O Bitcoin ($BTC ) recentemente rompeu os US$ 80.000, disparando para máximas de vários meses perto de US$ 82.300 antes de se consolidar de volta para a faixa de US$ 79.500–US$ 80.000. Esse pequeno recuo seguiu um relatório de folha de pagamento não agrícola dos EUA de agosto mais forte do que o esperado (162.000 empregos adicionados), o que aumentou as expectativas de uma postura hawkish prolongada do Federal Reserve. Apesar da realização de lucros no curto prazo, o ativo mantém um ganho semanal positivo de aproximadamente 2% a 3%.

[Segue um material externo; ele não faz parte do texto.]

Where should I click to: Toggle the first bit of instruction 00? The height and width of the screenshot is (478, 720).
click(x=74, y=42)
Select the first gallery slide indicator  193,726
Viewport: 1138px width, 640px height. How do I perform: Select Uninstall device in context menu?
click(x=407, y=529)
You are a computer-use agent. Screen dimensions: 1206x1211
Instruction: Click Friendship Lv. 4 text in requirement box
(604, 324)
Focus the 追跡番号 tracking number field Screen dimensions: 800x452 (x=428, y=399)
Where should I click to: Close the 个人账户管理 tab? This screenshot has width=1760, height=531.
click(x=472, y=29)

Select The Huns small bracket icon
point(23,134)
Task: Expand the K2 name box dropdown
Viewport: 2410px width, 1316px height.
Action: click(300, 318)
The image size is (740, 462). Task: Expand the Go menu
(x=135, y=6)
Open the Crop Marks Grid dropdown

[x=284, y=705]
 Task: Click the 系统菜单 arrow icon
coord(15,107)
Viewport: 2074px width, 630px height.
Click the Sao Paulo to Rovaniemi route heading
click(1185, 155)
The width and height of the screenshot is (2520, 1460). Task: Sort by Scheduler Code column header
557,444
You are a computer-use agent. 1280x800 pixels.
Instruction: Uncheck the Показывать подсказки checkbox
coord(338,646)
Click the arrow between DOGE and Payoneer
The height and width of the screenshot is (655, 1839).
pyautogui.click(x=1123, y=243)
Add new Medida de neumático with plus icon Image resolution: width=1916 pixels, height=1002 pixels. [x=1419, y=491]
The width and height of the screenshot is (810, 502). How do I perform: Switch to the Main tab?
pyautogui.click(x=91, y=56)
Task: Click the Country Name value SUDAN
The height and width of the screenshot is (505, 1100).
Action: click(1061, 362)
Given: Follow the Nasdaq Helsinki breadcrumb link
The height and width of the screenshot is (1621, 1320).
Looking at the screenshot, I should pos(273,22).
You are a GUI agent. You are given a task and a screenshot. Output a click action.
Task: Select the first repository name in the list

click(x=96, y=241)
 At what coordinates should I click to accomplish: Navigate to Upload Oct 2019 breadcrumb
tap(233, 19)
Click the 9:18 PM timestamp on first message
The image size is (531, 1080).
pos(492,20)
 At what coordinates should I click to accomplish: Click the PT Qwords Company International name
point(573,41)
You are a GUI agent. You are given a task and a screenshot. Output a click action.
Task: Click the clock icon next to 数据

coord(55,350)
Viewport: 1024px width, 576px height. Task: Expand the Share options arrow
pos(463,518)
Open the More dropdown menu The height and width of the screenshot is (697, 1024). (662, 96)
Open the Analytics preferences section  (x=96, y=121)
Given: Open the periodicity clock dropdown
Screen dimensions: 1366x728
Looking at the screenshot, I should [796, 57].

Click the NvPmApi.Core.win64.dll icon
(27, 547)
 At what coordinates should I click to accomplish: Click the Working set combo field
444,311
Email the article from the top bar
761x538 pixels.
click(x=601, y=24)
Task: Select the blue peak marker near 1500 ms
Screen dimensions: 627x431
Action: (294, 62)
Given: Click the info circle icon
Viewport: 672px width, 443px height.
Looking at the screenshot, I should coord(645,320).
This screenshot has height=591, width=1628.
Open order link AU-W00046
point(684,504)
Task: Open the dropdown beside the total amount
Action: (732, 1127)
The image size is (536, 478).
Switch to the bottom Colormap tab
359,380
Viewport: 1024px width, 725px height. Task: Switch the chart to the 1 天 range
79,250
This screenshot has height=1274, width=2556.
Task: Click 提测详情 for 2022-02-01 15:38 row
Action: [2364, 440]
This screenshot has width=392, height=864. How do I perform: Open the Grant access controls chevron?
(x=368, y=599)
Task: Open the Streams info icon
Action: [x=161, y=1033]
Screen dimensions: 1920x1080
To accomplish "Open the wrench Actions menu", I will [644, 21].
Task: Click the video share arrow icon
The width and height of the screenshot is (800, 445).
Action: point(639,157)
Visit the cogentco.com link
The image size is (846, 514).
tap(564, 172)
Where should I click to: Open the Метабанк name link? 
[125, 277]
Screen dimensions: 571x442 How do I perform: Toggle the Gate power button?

O capital institucional continua a servir como um catalisador principal. Os ETFs spot de Bitcoin dos EUA registraram cerca de US$ 987 milhões em entradas líquidas semanais, impulsionadas por uma alta de US$ 731 milhões em um único dia, em 3 de setembro, liderada pelo IBIT da BlackRock. As entradas líquidas cumulativas atingiram aproximadamente US$ 56 bilhões, elevando os ativos totais sob gestão (AUM) para além de US$ 100 bilhões. No front soberano, El Salvador reforçou suas reservas ao adicionar ~1.540 BTC, levando seu saldo para acima de 7.700 BTC.
O sentimento do mercado permanece cautelosamente otimista após a ruptura do canal de negociação anterior de $60.000–$70.000. Embora a demanda institucional sustentada e os temas de desvalorização do dólar deem suporte ao potencial de alta de longo prazo, analistas técnicos destacam uma resistência crítica acima entre $81.000 e $83.000, além de risco de queda em direção ao nível de suporte de $78.000. Os participantes do mercado agora estão focados na próxima divulgação do CPI dos EUA e na reunião do FOMC de setembro para orientação macroeconômica.